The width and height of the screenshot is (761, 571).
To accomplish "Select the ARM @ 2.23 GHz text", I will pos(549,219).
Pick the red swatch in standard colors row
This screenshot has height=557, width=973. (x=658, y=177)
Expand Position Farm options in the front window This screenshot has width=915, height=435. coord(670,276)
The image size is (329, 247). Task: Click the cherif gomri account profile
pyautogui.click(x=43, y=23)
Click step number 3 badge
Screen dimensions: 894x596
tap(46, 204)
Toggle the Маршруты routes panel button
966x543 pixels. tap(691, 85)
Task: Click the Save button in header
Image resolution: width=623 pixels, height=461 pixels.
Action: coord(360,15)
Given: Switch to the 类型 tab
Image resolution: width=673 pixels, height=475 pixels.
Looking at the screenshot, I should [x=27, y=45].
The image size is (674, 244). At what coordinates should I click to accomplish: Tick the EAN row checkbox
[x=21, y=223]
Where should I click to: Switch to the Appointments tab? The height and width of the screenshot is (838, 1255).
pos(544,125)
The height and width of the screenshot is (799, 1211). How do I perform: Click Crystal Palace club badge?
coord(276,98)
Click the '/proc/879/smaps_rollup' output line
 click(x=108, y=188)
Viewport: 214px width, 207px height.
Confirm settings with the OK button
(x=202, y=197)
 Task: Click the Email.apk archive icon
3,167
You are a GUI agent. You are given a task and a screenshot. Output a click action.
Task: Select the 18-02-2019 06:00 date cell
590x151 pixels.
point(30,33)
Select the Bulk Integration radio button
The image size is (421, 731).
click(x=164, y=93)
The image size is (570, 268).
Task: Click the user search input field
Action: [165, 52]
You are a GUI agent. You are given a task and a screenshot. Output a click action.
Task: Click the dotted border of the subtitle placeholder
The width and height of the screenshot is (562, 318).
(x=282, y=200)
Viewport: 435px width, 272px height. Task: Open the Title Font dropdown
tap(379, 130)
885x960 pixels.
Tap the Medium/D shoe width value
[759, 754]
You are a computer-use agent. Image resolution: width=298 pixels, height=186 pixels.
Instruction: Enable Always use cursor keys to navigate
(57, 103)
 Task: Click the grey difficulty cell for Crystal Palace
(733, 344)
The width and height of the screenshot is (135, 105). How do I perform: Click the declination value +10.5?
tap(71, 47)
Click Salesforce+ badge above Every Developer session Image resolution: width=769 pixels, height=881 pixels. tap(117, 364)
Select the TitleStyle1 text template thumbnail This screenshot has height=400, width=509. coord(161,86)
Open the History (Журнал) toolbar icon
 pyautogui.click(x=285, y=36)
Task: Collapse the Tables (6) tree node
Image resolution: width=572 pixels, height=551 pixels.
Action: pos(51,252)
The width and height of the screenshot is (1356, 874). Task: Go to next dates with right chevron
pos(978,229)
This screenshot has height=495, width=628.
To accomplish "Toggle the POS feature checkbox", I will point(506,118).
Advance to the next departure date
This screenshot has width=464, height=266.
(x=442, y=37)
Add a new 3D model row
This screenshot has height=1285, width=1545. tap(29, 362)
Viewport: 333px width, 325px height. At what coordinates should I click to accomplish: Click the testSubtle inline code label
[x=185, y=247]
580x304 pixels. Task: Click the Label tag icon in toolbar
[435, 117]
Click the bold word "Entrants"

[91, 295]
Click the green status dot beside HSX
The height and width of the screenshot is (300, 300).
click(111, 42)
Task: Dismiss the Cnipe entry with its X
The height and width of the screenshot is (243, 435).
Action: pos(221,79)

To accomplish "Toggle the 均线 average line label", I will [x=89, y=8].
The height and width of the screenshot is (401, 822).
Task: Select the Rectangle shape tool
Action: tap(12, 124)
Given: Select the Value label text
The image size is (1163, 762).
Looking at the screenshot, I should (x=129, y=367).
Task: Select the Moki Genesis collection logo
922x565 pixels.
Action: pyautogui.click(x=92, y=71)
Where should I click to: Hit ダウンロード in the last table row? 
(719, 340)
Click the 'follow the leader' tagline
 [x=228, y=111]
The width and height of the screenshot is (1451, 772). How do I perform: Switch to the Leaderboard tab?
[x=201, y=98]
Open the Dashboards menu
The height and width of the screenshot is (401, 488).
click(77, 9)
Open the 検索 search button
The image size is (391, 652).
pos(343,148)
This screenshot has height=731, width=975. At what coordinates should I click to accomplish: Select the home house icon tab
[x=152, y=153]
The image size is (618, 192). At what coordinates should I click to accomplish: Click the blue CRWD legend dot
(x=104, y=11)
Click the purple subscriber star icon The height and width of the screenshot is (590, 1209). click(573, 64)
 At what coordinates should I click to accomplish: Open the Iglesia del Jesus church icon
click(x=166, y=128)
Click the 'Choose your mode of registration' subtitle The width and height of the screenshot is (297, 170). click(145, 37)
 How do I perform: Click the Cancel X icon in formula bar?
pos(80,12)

_ _ _ _ _ _ _

*Task to complete*
Please set down each entry again, word for word.

*Problem solution*
The width and height of the screenshot is (761, 571).
To accomplish "Select the ARM @ 2.23 GHz text", I will pos(549,219).
Pick the red swatch in standard colors row
This screenshot has height=557, width=973. (x=658, y=177)
Expand Position Farm options in the front window This screenshot has width=915, height=435. coord(670,276)
The image size is (329, 247). Task: Click the cherif gomri account profile
pyautogui.click(x=43, y=23)
Click step number 3 badge
Screen dimensions: 894x596
tap(46, 204)
Toggle the Маршруты routes panel button
966x543 pixels. tap(691, 85)
Task: Click the Save button in header
Image resolution: width=623 pixels, height=461 pixels.
Action: coord(360,15)
Given: Switch to the 类型 tab
Image resolution: width=673 pixels, height=475 pixels.
Looking at the screenshot, I should [x=27, y=45].
The image size is (674, 244). At what coordinates should I click to accomplish: Tick the EAN row checkbox
[x=21, y=223]
Where should I click to: Switch to the Appointments tab? The height and width of the screenshot is (838, 1255).
pos(544,125)
The height and width of the screenshot is (799, 1211). How do I perform: Click Crystal Palace club badge?
coord(276,98)
Click the '/proc/879/smaps_rollup' output line
 click(x=108, y=188)
Viewport: 214px width, 207px height.
Confirm settings with the OK button
(x=202, y=197)
 Task: Click the Email.apk archive icon
3,167
You are a GUI agent. You are given a task and a screenshot. Output a click action.
Task: Select the 18-02-2019 06:00 date cell
590x151 pixels.
point(30,33)
Select the Bulk Integration radio button
The image size is (421, 731).
click(x=164, y=93)
The image size is (570, 268).
Task: Click the user search input field
Action: [165, 52]
You are a GUI agent. You are given a task and a screenshot. Output a click action.
Task: Click the dotted border of the subtitle placeholder
The width and height of the screenshot is (562, 318).
(x=282, y=200)
Viewport: 435px width, 272px height. Task: Open the Title Font dropdown
tap(379, 130)
885x960 pixels.
Tap the Medium/D shoe width value
[759, 754]
You are a computer-use agent. Image resolution: width=298 pixels, height=186 pixels.
Instruction: Enable Always use cursor keys to navigate
(57, 103)
 Task: Click the grey difficulty cell for Crystal Palace
(733, 344)
The width and height of the screenshot is (135, 105). How do I perform: Click the declination value +10.5?
tap(71, 47)
Click Salesforce+ badge above Every Developer session Image resolution: width=769 pixels, height=881 pixels. tap(117, 364)
Select the TitleStyle1 text template thumbnail This screenshot has height=400, width=509. coord(161,86)
Open the History (Журнал) toolbar icon
 pyautogui.click(x=285, y=36)
Task: Collapse the Tables (6) tree node
Image resolution: width=572 pixels, height=551 pixels.
Action: pos(51,252)
The width and height of the screenshot is (1356, 874). Task: Go to next dates with right chevron
pos(978,229)
This screenshot has height=495, width=628.
To accomplish "Toggle the POS feature checkbox", I will point(506,118).
Advance to the next departure date
This screenshot has width=464, height=266.
(x=442, y=37)
Add a new 3D model row
This screenshot has height=1285, width=1545. tap(29, 362)
Viewport: 333px width, 325px height. At what coordinates should I click to accomplish: Click the testSubtle inline code label
[x=185, y=247]
580x304 pixels. Task: Click the Label tag icon in toolbar
[435, 117]
Click the bold word "Entrants"

[91, 295]
Click the green status dot beside HSX
The height and width of the screenshot is (300, 300).
click(111, 42)
Task: Dismiss the Cnipe entry with its X
The height and width of the screenshot is (243, 435).
Action: pos(221,79)

To accomplish "Toggle the 均线 average line label", I will [x=89, y=8].
The height and width of the screenshot is (401, 822).
Task: Select the Rectangle shape tool
Action: tap(12, 124)
Given: Select the Value label text
The image size is (1163, 762).
Looking at the screenshot, I should (x=129, y=367).
Task: Select the Moki Genesis collection logo
922x565 pixels.
Action: pyautogui.click(x=92, y=71)
Where should I click to: Hit ダウンロード in the last table row? 
(719, 340)
Click the 'follow the leader' tagline
 [x=228, y=111]
The width and height of the screenshot is (1451, 772). How do I perform: Switch to the Leaderboard tab?
[x=201, y=98]
Open the Dashboards menu
The height and width of the screenshot is (401, 488).
click(77, 9)
Open the 検索 search button
The image size is (391, 652).
pos(343,148)
This screenshot has height=731, width=975. At what coordinates should I click to accomplish: Select the home house icon tab
[x=152, y=153]
The image size is (618, 192). At what coordinates should I click to accomplish: Click the blue CRWD legend dot
(x=104, y=11)
Click the purple subscriber star icon The height and width of the screenshot is (590, 1209). click(573, 64)
 At what coordinates should I click to accomplish: Open the Iglesia del Jesus church icon
click(x=166, y=128)
Click the 'Choose your mode of registration' subtitle The width and height of the screenshot is (297, 170). click(145, 37)
 How do I perform: Click the Cancel X icon in formula bar?
pos(80,12)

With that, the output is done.